Top of Data for processing

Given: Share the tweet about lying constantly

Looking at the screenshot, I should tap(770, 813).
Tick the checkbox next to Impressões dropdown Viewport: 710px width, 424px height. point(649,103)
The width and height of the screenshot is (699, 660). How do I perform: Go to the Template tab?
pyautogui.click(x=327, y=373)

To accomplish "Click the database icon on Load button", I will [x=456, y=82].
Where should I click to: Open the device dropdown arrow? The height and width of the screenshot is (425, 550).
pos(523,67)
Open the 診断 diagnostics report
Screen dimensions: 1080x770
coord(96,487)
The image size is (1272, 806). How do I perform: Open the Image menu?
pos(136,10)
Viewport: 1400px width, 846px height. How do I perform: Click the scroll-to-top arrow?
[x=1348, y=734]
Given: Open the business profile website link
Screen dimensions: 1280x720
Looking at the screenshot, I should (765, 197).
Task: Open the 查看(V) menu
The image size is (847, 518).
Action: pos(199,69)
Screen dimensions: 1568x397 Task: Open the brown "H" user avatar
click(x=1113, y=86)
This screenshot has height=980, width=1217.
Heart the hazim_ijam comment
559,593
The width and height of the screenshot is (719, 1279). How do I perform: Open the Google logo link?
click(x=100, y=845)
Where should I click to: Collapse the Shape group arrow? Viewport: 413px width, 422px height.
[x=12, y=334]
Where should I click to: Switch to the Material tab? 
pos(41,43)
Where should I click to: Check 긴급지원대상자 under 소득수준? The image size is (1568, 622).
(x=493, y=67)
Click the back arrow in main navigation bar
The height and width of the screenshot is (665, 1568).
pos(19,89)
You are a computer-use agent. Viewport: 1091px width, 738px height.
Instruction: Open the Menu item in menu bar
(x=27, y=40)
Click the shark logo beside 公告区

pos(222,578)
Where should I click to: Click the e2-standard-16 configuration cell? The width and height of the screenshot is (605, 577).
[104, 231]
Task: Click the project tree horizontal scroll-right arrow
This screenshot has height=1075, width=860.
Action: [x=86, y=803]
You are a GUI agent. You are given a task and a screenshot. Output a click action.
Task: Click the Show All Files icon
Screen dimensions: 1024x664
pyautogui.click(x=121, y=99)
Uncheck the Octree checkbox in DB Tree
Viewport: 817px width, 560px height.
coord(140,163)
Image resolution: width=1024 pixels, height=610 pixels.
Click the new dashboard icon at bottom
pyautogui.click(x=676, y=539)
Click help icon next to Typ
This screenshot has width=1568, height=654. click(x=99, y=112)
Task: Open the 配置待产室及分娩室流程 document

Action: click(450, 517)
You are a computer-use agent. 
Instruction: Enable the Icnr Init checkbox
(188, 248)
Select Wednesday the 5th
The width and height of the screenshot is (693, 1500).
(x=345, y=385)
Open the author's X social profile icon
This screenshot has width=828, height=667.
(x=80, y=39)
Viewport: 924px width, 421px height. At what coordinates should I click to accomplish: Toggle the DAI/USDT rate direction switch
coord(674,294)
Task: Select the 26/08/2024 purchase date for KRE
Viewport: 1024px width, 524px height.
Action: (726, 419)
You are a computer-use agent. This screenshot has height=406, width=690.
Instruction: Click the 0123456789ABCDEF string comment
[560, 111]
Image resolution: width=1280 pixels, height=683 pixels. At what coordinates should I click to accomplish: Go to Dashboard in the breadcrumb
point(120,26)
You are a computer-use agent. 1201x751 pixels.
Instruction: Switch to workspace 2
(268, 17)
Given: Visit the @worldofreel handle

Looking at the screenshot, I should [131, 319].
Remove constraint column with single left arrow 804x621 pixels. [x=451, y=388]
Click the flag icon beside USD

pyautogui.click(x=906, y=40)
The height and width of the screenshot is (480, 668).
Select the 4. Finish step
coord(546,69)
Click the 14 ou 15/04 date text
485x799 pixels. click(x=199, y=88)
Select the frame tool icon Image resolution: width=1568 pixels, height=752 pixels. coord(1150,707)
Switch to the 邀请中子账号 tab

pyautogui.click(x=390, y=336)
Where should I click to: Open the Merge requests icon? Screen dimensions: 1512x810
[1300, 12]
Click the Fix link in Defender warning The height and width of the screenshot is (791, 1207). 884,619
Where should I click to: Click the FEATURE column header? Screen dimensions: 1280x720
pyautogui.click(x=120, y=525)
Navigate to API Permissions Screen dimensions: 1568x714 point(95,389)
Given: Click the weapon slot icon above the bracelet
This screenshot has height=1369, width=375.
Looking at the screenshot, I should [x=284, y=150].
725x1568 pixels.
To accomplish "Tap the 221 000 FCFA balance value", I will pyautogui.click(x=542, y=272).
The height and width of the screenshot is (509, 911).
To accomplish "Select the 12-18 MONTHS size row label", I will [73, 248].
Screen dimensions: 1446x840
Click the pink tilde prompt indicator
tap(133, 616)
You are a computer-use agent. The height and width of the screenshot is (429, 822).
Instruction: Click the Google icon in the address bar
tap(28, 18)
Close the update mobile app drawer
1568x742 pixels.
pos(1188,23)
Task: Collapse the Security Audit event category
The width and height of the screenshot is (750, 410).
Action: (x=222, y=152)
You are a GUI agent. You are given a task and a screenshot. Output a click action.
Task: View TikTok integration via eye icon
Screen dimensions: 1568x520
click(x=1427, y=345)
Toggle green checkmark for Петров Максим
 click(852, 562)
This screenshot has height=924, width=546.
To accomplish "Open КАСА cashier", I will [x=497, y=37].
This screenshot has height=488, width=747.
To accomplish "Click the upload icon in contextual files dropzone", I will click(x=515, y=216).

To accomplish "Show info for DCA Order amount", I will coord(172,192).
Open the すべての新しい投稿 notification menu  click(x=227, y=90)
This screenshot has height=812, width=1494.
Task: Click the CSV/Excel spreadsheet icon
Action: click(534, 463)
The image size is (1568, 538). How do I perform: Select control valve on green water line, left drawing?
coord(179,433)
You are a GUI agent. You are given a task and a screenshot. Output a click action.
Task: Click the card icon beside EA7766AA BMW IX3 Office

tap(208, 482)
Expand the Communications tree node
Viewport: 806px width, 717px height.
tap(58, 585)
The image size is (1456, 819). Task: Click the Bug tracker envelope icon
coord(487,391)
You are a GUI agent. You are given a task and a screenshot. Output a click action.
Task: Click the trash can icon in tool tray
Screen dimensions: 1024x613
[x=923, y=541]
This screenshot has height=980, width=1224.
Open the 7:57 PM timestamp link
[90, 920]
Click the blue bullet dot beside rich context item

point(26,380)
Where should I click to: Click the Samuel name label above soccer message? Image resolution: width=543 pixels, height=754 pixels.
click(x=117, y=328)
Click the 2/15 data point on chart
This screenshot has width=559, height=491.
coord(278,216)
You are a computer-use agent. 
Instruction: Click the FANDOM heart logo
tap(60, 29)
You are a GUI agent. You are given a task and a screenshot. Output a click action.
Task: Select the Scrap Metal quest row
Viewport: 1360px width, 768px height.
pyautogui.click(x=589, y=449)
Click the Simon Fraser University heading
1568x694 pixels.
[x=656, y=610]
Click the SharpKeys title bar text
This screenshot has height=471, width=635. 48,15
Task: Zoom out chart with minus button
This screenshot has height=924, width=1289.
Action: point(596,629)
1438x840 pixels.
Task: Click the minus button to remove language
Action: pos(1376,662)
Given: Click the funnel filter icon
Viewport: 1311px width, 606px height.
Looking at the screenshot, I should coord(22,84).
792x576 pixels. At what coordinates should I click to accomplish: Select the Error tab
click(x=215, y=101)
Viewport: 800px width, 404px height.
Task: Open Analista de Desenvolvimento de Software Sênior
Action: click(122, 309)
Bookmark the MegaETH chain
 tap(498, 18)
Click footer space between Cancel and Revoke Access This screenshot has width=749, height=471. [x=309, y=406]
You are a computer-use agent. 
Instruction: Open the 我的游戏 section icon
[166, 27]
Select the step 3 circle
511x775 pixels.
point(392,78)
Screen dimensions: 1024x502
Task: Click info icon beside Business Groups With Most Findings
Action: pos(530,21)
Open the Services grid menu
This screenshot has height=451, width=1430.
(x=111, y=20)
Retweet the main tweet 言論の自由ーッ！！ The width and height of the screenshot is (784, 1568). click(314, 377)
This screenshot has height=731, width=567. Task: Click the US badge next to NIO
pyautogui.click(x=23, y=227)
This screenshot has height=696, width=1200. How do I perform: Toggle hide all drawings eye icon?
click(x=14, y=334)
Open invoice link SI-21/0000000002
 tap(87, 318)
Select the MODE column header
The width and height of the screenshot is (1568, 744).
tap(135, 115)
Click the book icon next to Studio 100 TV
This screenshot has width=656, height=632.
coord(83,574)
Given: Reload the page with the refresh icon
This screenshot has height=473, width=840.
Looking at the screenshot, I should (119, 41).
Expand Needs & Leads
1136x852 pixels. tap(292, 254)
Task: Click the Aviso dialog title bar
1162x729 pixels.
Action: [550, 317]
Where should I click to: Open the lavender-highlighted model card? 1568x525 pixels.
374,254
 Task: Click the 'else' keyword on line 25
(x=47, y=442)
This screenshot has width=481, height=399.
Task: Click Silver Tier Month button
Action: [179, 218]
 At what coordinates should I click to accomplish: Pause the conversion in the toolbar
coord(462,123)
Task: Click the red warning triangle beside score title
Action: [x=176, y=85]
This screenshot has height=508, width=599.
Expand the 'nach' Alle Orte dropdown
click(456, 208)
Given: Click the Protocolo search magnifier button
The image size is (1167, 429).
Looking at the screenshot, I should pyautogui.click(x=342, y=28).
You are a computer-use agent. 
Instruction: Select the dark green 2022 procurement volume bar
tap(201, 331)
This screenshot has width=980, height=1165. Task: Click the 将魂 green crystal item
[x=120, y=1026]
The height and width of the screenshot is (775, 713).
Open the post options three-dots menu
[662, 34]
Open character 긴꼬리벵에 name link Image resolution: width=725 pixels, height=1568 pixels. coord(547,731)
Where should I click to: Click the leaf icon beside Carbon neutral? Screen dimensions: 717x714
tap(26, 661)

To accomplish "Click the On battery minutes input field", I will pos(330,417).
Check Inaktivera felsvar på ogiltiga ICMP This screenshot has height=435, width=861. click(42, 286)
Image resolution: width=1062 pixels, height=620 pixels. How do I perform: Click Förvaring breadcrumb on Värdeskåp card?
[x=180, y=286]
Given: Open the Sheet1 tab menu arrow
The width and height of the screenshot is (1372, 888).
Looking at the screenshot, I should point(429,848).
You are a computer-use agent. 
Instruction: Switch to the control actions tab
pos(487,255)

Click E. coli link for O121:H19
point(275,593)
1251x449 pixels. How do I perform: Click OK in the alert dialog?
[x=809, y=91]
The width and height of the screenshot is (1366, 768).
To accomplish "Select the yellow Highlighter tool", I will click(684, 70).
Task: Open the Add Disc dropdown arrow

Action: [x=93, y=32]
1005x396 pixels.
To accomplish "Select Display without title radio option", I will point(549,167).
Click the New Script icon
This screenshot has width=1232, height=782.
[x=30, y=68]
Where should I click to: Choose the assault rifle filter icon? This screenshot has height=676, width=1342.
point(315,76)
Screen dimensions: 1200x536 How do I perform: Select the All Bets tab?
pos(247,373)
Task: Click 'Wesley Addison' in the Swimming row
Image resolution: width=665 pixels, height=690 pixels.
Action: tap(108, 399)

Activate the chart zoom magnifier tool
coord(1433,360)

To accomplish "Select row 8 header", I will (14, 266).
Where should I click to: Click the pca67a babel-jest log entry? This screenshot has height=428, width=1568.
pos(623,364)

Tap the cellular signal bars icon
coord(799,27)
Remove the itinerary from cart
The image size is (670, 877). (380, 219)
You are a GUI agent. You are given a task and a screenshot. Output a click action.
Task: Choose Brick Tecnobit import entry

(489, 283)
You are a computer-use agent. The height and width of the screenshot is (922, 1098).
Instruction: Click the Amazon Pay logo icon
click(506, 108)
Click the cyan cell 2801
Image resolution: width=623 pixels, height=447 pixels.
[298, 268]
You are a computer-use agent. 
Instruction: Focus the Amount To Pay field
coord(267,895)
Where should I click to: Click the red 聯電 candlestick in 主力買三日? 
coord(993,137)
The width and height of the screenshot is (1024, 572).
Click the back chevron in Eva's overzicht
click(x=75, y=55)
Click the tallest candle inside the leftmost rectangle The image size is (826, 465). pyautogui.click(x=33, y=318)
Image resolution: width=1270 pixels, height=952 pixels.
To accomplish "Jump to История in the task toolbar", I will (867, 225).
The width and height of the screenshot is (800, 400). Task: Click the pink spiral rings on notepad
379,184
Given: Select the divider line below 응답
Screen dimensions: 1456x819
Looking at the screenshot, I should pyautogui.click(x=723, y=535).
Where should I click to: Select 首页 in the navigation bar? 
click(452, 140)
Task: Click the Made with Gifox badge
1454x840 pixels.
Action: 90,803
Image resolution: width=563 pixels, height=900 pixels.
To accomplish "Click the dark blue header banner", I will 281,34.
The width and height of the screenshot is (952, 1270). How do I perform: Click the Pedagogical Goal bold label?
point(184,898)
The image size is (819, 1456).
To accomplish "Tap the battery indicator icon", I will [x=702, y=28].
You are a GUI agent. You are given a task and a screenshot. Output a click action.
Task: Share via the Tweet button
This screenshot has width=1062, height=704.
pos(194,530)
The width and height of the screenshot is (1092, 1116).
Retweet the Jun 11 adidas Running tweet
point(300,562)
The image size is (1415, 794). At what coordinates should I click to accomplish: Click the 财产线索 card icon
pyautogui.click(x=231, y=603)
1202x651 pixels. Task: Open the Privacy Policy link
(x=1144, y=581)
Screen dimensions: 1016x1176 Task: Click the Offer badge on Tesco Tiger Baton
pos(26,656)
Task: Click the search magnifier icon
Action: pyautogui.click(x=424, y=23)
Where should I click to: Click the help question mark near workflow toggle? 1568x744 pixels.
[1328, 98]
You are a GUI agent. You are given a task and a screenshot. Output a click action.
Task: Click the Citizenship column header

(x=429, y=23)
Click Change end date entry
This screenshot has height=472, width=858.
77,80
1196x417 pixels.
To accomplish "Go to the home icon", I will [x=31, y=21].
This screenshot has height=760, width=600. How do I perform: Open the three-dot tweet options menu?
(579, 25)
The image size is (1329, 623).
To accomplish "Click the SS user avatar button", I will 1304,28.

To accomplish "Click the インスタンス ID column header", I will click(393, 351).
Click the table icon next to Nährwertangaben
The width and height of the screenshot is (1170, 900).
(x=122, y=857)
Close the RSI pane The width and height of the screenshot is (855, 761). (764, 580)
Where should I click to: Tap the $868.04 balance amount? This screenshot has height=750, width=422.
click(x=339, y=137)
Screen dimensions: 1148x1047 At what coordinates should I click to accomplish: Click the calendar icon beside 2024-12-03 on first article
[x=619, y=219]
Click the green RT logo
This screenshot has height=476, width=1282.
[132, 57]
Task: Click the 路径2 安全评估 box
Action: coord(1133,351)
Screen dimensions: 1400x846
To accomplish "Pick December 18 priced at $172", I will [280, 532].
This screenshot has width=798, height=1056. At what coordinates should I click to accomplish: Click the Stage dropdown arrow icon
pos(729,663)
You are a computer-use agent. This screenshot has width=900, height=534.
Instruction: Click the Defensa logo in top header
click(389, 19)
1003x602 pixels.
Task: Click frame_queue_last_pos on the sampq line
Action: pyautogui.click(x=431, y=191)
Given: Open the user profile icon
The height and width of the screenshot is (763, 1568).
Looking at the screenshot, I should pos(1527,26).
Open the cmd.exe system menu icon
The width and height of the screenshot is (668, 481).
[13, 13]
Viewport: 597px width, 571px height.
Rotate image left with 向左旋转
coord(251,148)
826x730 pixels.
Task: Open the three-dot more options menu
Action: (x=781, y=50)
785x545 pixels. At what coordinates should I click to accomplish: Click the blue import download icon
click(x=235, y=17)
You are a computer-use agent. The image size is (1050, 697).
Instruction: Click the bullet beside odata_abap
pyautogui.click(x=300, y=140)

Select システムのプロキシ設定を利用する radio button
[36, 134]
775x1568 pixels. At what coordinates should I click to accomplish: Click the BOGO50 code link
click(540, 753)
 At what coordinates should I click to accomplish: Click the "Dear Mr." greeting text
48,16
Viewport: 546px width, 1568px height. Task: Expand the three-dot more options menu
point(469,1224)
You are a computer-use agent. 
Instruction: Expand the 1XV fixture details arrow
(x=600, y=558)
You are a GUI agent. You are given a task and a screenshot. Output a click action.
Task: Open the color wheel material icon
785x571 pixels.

Bottom of Data for processing

The problem
Please tally the lines of the entries that hold "Close" and give only the resulting number.

Task output
2